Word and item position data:
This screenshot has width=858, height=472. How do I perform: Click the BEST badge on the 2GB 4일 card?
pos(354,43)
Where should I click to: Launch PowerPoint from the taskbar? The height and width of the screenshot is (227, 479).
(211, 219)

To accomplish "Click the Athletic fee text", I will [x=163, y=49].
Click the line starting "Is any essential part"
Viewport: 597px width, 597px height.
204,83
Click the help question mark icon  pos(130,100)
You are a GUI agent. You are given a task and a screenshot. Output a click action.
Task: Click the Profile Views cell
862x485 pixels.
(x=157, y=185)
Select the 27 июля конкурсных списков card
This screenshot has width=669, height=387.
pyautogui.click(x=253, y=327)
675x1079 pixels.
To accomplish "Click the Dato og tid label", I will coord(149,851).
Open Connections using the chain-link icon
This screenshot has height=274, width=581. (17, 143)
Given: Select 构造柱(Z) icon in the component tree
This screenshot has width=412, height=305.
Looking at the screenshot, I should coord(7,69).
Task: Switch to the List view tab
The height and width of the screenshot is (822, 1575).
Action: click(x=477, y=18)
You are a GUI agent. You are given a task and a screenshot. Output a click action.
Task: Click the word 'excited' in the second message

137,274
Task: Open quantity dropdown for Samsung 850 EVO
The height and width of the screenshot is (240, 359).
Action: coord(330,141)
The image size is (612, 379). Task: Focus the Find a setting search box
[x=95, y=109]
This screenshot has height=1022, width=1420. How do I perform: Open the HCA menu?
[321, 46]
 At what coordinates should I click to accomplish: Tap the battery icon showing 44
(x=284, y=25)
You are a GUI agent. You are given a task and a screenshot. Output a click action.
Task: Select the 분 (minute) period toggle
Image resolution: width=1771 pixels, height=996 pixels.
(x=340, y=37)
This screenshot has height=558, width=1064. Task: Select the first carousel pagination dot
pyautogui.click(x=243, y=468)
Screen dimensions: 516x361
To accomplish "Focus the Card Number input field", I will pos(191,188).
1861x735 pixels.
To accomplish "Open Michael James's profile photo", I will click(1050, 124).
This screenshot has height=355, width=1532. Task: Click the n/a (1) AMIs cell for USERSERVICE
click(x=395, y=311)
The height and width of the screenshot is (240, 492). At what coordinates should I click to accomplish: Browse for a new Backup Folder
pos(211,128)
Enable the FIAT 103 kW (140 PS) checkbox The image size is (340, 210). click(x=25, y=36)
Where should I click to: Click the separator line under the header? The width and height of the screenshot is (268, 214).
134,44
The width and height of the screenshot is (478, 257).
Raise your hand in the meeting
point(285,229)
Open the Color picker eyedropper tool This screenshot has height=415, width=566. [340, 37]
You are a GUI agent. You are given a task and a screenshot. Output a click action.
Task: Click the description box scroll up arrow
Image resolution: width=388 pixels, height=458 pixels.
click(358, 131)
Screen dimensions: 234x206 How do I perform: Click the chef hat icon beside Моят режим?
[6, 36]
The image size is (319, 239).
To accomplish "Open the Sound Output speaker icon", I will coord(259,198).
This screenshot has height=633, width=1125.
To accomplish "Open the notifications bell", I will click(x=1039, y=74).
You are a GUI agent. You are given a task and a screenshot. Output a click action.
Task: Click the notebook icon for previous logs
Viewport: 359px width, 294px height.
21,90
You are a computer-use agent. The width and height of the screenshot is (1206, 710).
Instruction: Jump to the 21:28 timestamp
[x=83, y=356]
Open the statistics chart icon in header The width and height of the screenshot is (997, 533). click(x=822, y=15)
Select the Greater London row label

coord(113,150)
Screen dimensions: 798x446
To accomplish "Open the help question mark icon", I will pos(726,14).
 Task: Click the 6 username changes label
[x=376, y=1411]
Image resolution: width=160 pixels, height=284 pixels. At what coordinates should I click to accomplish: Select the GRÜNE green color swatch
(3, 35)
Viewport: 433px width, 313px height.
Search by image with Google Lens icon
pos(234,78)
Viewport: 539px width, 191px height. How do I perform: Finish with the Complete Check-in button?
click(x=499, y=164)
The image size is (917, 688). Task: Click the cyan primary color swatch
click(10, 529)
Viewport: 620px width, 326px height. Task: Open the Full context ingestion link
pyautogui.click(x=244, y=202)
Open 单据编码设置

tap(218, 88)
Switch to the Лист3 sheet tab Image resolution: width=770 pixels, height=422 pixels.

_Stated goal:_
Copy all of the lines above without any changes.

_Task result:_
This screenshot has width=858, height=472. How do I perform: Click the BEST badge on the 2GB 4일 card?
pos(354,43)
Where should I click to: Launch PowerPoint from the taskbar? The height and width of the screenshot is (227, 479).
(211, 219)

To accomplish "Click the Athletic fee text", I will [x=163, y=49].
Click the line starting "Is any essential part"
Viewport: 597px width, 597px height.
204,83
Click the help question mark icon  pos(130,100)
You are a GUI agent. You are given a task and a screenshot. Output a click action.
Task: Click the Profile Views cell
862x485 pixels.
(x=157, y=185)
Select the 27 июля конкурсных списков card
This screenshot has width=669, height=387.
pyautogui.click(x=253, y=327)
675x1079 pixels.
To accomplish "Click the Dato og tid label", I will coord(149,851).
Open Connections using the chain-link icon
This screenshot has height=274, width=581. (17, 143)
Given: Select 构造柱(Z) icon in the component tree
This screenshot has width=412, height=305.
Looking at the screenshot, I should coord(7,69).
Task: Switch to the List view tab
The height and width of the screenshot is (822, 1575).
Action: click(x=477, y=18)
You are a GUI agent. You are given a task and a screenshot. Output a click action.
Task: Click the word 'excited' in the second message

137,274
Task: Open quantity dropdown for Samsung 850 EVO
The height and width of the screenshot is (240, 359).
Action: coord(330,141)
The image size is (612, 379). Task: Focus the Find a setting search box
[x=95, y=109]
This screenshot has height=1022, width=1420. How do I perform: Open the HCA menu?
[321, 46]
 At what coordinates should I click to accomplish: Tap the battery icon showing 44
(x=284, y=25)
You are a GUI agent. You are given a task and a screenshot. Output a click action.
Task: Select the 분 (minute) period toggle
Image resolution: width=1771 pixels, height=996 pixels.
(x=340, y=37)
This screenshot has height=558, width=1064. Task: Select the first carousel pagination dot
pyautogui.click(x=243, y=468)
Screen dimensions: 516x361
To accomplish "Focus the Card Number input field", I will pos(191,188).
1861x735 pixels.
To accomplish "Open Michael James's profile photo", I will click(1050, 124).
This screenshot has height=355, width=1532. Task: Click the n/a (1) AMIs cell for USERSERVICE
click(x=395, y=311)
The height and width of the screenshot is (240, 492). At what coordinates should I click to accomplish: Browse for a new Backup Folder
pos(211,128)
Enable the FIAT 103 kW (140 PS) checkbox The image size is (340, 210). click(x=25, y=36)
Where should I click to: Click the separator line under the header? The width and height of the screenshot is (268, 214).
134,44
The width and height of the screenshot is (478, 257).
Raise your hand in the meeting
point(285,229)
Open the Color picker eyedropper tool This screenshot has height=415, width=566. [340, 37]
You are a GUI agent. You are given a task and a screenshot. Output a click action.
Task: Click the description box scroll up arrow
Image resolution: width=388 pixels, height=458 pixels.
click(358, 131)
Screen dimensions: 234x206 How do I perform: Click the chef hat icon beside Моят режим?
[6, 36]
The image size is (319, 239).
To accomplish "Open the Sound Output speaker icon", I will coord(259,198).
This screenshot has height=633, width=1125.
To accomplish "Open the notifications bell", I will click(x=1039, y=74).
You are a GUI agent. You are given a task and a screenshot. Output a click action.
Task: Click the notebook icon for previous logs
Viewport: 359px width, 294px height.
21,90
You are a computer-use agent. The width and height of the screenshot is (1206, 710).
Instruction: Jump to the 21:28 timestamp
[x=83, y=356]
Open the statistics chart icon in header The width and height of the screenshot is (997, 533). click(x=822, y=15)
Select the Greater London row label

coord(113,150)
Screen dimensions: 798x446
To accomplish "Open the help question mark icon", I will pos(726,14).
 Task: Click the 6 username changes label
[x=376, y=1411]
Image resolution: width=160 pixels, height=284 pixels. At what coordinates should I click to accomplish: Select the GRÜNE green color swatch
(3, 35)
Viewport: 433px width, 313px height.
Search by image with Google Lens icon
pos(234,78)
Viewport: 539px width, 191px height. How do I perform: Finish with the Complete Check-in button?
click(x=499, y=164)
The image size is (917, 688). Task: Click the cyan primary color swatch
click(10, 529)
Viewport: 620px width, 326px height. Task: Open the Full context ingestion link
pyautogui.click(x=244, y=202)
Open 单据编码设置

tap(218, 88)
Switch to the Лист3 sheet tab Image resolution: width=770 pixels, height=422 pixels.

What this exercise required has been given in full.